Income at Scottish broker set to double as it targets Lloyd's players

Scotland is not big enough for Giles Insurance Brokers, which plans to snap up a Lloyd's broker in its onward march to international domination.

Chief executive Chris Giles is already planning to move home to London after targeting rapid growth and an eventual stock market flotation.

The group expects to report £10m commission and fee income in the 12 months to the end of August 2003.

But this is forecast to almost double over the next year. The company's business plan budgets for a target of £17m based on a strong acquisition strategy.

Giles grabbed the headlines last year when it bought ailing broker Ward Evans.
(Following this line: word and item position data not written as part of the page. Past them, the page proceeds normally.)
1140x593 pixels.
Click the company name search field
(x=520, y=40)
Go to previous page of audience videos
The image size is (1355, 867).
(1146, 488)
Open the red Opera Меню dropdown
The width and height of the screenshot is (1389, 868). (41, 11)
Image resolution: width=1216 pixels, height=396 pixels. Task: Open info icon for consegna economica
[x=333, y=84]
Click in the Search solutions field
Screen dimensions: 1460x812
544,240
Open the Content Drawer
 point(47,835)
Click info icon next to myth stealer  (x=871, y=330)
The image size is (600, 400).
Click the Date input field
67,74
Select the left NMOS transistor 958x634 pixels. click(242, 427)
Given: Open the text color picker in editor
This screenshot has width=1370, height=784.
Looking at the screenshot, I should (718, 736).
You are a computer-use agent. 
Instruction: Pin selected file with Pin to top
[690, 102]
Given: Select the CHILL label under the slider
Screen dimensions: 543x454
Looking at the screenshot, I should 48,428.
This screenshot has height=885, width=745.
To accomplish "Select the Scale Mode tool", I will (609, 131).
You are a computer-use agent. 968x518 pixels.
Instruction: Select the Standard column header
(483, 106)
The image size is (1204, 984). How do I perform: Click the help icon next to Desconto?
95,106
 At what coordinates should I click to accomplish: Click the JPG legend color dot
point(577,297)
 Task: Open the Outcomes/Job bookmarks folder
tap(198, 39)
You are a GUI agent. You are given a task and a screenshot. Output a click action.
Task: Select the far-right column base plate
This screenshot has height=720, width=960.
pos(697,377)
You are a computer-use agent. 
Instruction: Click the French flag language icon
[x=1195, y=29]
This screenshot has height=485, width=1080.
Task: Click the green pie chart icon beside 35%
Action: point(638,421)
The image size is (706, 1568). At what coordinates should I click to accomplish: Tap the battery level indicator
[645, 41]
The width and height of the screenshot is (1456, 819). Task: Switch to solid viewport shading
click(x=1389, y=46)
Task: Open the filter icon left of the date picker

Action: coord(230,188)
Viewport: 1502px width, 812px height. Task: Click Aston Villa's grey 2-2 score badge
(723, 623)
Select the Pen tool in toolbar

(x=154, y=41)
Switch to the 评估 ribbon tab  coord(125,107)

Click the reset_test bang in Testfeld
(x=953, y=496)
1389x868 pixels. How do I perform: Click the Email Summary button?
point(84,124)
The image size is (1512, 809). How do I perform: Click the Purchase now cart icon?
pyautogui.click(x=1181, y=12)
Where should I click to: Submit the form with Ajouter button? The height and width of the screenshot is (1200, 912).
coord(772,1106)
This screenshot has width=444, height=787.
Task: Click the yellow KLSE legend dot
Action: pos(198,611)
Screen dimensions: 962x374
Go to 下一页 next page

Chris Giles said accounts would show that after eight months, Ward Evans was already producing revenues of about £2m and profits of about £300,000 for the group.

The firm's targets for 2004 are for a pre-tax profit of about £1.8m including growth from acquisitions and EBITDA (earnings before interest, tax, depreciation and amortisation) of about £2.5m.

But it is in his detailed plans for the next five years that Giles' hunger for success becomes most evident.

Asked if Scotland is not big enough for him, he said: "That's right.

"We've got to be looking to expand in the major markets."

The purchase of a Lloyd's broker in the next 18 months with an increasing presence in international and UK wholesale business would help to bring commission and fee income up to £80m, with pre-tax profit of £15m in five years time.

At this point the group would aim to float, with a value of about £100m.

Giles said buying a Lloyd's broker would probably involve sacrificing some of his own personal shareholding in the family firm.

But since he owns 75% of the company, he is happy to sacrifice "a reasonable slice of that to grow the company".

He conceded that the company - now Scotland's biggest broker and still based in Irvine where it was founded in 1967 - could face a culture clash in its charge southwards.

"London is a close market and I'm a hairy-arsed Jock," he said. "I might come across brick walls but I hope not."